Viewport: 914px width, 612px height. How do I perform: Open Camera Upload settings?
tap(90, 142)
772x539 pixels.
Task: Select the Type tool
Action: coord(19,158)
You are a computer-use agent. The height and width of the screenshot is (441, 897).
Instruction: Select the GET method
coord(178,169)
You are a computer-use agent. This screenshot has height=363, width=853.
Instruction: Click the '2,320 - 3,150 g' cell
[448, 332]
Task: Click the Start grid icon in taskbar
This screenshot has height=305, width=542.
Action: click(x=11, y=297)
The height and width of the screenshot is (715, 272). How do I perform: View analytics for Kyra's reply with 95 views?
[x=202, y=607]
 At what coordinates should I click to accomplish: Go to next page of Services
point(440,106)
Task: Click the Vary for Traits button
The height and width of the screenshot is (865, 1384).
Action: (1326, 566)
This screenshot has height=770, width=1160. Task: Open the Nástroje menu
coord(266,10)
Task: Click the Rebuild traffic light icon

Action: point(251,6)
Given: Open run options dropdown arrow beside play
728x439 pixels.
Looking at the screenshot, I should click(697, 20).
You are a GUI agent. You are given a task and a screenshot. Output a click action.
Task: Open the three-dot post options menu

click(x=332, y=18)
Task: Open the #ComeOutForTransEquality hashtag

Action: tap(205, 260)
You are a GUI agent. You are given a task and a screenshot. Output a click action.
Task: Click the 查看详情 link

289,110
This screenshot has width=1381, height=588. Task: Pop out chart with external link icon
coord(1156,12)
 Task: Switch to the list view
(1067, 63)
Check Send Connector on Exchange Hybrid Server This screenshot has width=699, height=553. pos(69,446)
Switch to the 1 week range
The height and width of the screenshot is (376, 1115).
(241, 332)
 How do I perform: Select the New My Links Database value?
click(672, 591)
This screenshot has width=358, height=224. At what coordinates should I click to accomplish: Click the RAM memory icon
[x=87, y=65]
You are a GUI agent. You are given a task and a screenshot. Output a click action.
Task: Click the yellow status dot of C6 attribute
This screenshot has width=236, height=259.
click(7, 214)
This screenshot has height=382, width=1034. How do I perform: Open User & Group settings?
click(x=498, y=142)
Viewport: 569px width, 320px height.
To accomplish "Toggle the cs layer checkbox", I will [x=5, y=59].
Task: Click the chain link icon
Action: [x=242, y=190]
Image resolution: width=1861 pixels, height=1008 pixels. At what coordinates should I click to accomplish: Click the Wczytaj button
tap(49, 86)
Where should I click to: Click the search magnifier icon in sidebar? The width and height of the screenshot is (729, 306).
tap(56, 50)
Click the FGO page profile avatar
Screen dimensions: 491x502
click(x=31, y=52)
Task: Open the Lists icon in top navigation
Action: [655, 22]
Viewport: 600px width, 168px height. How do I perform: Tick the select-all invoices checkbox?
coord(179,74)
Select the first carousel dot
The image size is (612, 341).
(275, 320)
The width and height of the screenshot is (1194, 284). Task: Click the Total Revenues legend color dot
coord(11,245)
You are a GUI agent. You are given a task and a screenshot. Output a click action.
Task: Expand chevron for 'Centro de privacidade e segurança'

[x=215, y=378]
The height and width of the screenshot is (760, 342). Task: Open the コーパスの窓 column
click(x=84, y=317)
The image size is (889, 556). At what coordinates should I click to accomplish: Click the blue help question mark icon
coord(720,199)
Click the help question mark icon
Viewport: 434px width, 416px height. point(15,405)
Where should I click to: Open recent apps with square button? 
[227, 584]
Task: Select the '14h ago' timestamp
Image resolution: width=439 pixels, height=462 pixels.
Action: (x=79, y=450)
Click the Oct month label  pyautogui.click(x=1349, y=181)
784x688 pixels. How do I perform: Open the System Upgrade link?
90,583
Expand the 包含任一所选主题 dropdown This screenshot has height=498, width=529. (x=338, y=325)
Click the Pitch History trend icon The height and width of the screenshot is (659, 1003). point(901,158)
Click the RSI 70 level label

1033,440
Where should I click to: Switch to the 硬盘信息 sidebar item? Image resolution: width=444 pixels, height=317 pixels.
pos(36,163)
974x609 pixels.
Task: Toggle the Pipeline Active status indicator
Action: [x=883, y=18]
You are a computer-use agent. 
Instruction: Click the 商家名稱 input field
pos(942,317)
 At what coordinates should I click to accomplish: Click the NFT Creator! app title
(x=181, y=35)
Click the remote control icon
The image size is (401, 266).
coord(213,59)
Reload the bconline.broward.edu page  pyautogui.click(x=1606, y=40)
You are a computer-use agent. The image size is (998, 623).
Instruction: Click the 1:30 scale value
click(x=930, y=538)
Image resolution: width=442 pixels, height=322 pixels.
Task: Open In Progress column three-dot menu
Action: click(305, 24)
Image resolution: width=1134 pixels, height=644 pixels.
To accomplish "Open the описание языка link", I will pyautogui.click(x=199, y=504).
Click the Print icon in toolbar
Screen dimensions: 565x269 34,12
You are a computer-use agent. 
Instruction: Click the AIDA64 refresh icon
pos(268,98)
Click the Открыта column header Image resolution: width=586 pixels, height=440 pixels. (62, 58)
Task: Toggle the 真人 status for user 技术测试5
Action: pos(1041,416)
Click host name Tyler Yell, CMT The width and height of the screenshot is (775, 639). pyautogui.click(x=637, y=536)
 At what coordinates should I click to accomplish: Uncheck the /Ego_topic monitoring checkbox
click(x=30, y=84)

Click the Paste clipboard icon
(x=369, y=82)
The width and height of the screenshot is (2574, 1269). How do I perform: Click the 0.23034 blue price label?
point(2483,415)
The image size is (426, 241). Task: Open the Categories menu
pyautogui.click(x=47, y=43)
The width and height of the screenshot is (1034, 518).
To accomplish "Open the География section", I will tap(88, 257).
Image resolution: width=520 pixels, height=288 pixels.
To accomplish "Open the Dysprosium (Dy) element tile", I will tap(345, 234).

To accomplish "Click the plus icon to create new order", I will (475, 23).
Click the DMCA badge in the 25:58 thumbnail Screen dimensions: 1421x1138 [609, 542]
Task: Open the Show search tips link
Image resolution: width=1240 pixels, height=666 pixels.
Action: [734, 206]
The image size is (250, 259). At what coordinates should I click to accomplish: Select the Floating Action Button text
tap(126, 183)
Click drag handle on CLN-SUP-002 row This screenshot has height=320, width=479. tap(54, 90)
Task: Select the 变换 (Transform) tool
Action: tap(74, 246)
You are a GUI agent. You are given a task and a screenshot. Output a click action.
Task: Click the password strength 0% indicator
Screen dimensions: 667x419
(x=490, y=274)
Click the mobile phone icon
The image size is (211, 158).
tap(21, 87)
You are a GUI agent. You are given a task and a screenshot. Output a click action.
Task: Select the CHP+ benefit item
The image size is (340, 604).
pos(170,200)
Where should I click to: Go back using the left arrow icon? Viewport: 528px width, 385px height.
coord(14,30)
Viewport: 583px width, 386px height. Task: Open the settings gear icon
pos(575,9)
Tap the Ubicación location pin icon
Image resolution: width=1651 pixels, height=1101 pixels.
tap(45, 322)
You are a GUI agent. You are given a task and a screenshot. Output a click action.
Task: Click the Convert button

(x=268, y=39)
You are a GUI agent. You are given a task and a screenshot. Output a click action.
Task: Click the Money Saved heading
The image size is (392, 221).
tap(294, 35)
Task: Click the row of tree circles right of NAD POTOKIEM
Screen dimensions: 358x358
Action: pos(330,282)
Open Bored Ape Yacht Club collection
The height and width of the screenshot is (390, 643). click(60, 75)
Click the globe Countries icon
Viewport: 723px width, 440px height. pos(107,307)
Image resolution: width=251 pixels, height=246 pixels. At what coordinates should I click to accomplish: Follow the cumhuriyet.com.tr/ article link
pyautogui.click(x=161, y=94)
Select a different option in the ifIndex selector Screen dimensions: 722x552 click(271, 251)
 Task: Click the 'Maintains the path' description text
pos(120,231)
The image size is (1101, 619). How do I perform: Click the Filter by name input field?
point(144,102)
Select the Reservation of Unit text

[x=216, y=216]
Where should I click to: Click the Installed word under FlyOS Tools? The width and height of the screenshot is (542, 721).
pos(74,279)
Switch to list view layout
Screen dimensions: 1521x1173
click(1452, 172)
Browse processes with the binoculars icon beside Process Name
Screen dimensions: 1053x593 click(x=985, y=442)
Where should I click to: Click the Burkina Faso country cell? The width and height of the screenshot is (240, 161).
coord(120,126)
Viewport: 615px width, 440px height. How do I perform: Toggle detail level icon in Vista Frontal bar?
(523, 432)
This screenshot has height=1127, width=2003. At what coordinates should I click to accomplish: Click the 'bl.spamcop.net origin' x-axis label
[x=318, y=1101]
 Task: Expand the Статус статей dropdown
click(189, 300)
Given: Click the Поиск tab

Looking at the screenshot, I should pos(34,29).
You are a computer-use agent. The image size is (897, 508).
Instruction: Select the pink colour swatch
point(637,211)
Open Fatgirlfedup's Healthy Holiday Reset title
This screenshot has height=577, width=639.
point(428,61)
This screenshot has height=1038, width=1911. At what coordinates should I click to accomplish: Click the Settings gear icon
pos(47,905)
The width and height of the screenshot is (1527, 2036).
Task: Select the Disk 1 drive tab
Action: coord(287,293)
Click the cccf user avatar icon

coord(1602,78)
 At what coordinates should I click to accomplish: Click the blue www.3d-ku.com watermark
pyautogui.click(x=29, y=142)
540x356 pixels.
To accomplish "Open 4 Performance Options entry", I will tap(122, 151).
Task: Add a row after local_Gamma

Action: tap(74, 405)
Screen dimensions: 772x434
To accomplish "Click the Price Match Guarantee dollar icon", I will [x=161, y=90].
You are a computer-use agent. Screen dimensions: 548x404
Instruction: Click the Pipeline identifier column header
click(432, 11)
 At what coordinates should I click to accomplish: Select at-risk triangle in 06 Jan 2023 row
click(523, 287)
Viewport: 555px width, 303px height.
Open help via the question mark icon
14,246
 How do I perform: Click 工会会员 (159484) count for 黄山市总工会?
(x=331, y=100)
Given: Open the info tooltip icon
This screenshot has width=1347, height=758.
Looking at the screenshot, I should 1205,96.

--*--

Retype the lines from the very first one through the line that contains "click(672, 591)", with both of those lines included and every character unchanged.

Viewport: 914px width, 612px height. How do I perform: Open Camera Upload settings?
tap(90, 142)
772x539 pixels.
Task: Select the Type tool
Action: coord(19,158)
You are a computer-use agent. The height and width of the screenshot is (441, 897).
Instruction: Select the GET method
coord(178,169)
You are a computer-use agent. This screenshot has height=363, width=853.
Instruction: Click the '2,320 - 3,150 g' cell
[448, 332]
Task: Click the Start grid icon in taskbar
This screenshot has height=305, width=542.
Action: click(x=11, y=297)
The height and width of the screenshot is (715, 272). How do I perform: View analytics for Kyra's reply with 95 views?
[x=202, y=607]
 At what coordinates should I click to accomplish: Go to next page of Services
point(440,106)
Task: Click the Vary for Traits button
The height and width of the screenshot is (865, 1384).
Action: (1326, 566)
This screenshot has height=770, width=1160. Task: Open the Nástroje menu
coord(266,10)
Task: Click the Rebuild traffic light icon

Action: point(251,6)
Given: Open run options dropdown arrow beside play
728x439 pixels.
Looking at the screenshot, I should click(697, 20).
You are a GUI agent. You are given a task and a screenshot. Output a click action.
Task: Open the three-dot post options menu

click(x=332, y=18)
Task: Open the #ComeOutForTransEquality hashtag

Action: tap(205, 260)
You are a GUI agent. You are given a task and a screenshot. Output a click action.
Task: Click the 查看详情 link

289,110
This screenshot has width=1381, height=588. Task: Pop out chart with external link icon
coord(1156,12)
 Task: Switch to the list view
(1067, 63)
Check Send Connector on Exchange Hybrid Server This screenshot has width=699, height=553. pos(69,446)
Switch to the 1 week range
The height and width of the screenshot is (376, 1115).
(241, 332)
 How do I perform: Select the New My Links Database value?
click(672, 591)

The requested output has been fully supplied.